- _ZADANIE 1_: Wypisz wszystkie utwory zapowiedziane w nagłówkach tekstu o nowościach muzycznych, każdy razem z wykonawcą.

- _FRAGMENT TEKSTU_:
_ _ _

Aktualności
14.08.2022

Nowości muzyczne 15-21.08.2022

DARIA ZE ŚLĄSKA - Falstart albo Faul [PIOSENKA TYGODNIA]

Daria ze Śląska mówi o sobie: "od urodzenia mieszkam na Śląsku. Miałam zostać zawodową siatkarką ale po 11 latach treningów, kiedy nie szło mi już najlepiej zrezygnowałam i zostałam historykiem. Nie lubię wielkich miast i tłumów. Gdybym nie śpiewała, pisałabym teksty reklamowe albo powieści science-fiction. Jestem ufna, cierpię na niezdecydowanie a w smutku czuję się najbezpieczniej."
 
"Falstart albo faul" to jedna z dwóch piosenek jakie Daria wykonuje jako gość Korteza na jego trasie „Holiday Tour 2022". Materiał z jednego z takich koncertów pojawił się w sieci w połowie lipca. Teraz do rozgłośni radiowych trafia już piosenka w formie oficjalnego debiutanckiego singla autorki i wokalistki ze Śląska. Poznajcie ją!

EDITORS - Kiss

Editors prezentują dziś nowy singiel 'Kiss', trzeci utwór z nadchodzącego siódmego studyjnego albumu „EBM", który ukaże się 23 września nakładem Play It Again Sam. „EBM" to zapierający dech w piersiach, krok naprzód i najbardziej odjechany materiał Editors - porywające, nieubłagane uderzenie pełnego electro-industrialnego rocka. Tytuł albumu jest akronimem od słów Editors i Blanck Mass, ale także świadomym nawiązaniem do Electronic Body Music, mocnego brzmienia, które powstało w latach 80-tych i które wywarło ogromny wpływ na nowy materiał Editors, gdzie syntezatory takich zespołów jak Nitzer Ebb, Front 242 i DAF wbijają się w mrok wśród maszyn do dymu, świateł stroboskopowych i zapachu skóry.

 

SWIERNALIS - Myśliwy

Do sieci trafił właśnie nowy singiel Swiernalisa pt. “Myśliwy”. To już druga zapowiedź nowego albumu artysty, który ukaże się w przyszłym roku.

_ _ _

- _DANE DO ĆWICZENIA_:
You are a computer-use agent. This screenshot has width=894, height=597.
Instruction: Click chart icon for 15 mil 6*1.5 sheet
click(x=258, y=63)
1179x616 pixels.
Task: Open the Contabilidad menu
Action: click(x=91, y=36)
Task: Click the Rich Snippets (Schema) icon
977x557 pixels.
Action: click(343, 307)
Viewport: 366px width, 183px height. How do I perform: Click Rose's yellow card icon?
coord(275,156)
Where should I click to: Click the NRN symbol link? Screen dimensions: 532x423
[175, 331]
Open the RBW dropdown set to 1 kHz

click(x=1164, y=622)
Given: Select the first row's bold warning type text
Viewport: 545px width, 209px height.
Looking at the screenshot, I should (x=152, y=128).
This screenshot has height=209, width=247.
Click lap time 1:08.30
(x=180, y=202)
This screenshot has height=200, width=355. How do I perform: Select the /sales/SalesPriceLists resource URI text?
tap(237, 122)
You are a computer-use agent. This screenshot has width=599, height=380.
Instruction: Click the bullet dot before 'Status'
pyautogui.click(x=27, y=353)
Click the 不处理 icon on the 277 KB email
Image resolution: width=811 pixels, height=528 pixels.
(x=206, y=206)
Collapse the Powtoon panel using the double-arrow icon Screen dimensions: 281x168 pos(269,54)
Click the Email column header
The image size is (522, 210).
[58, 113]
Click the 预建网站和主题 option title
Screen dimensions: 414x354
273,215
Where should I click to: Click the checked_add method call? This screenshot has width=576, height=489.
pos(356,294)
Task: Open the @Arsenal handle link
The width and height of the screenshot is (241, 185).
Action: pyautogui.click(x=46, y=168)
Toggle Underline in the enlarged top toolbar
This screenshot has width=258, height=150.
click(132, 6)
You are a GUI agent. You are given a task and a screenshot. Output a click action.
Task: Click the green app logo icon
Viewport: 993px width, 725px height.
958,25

_ _ _

- _ZADANIE 2_: W wierszach danych do ćwiczenia przesuń o -73 każdą liczbę we współrzędnych podanych w odpowiedziach. Przepisz ponownie, razem z poleceniami, tylko odcinek od wiersza zawierającego „Task: Click the Rich Snippets (Schema) icon” do wiersza zawierającego „click(x=1164, y=622)”, oba włącznie.

- _ODPOWIEDŹ 1_:
- „Falstart albo Faul”: Daria ze Śląska
- „Kiss”: Editors
- „Myśliwy”: Swiernalis

- _ODPOWIEDŹ 2_:
Task: Click the Rich Snippets (Schema) icon
977x557 pixels.
Action: click(270, 234)
Viewport: 366px width, 183px height. How do I perform: Click Rose's yellow card icon?
coord(202,83)
Where should I click to: Click the NRN symbol link? Screen dimensions: 532x423
[102, 258]
Open the RBW dropdown set to 1 kHz

click(x=1091, y=549)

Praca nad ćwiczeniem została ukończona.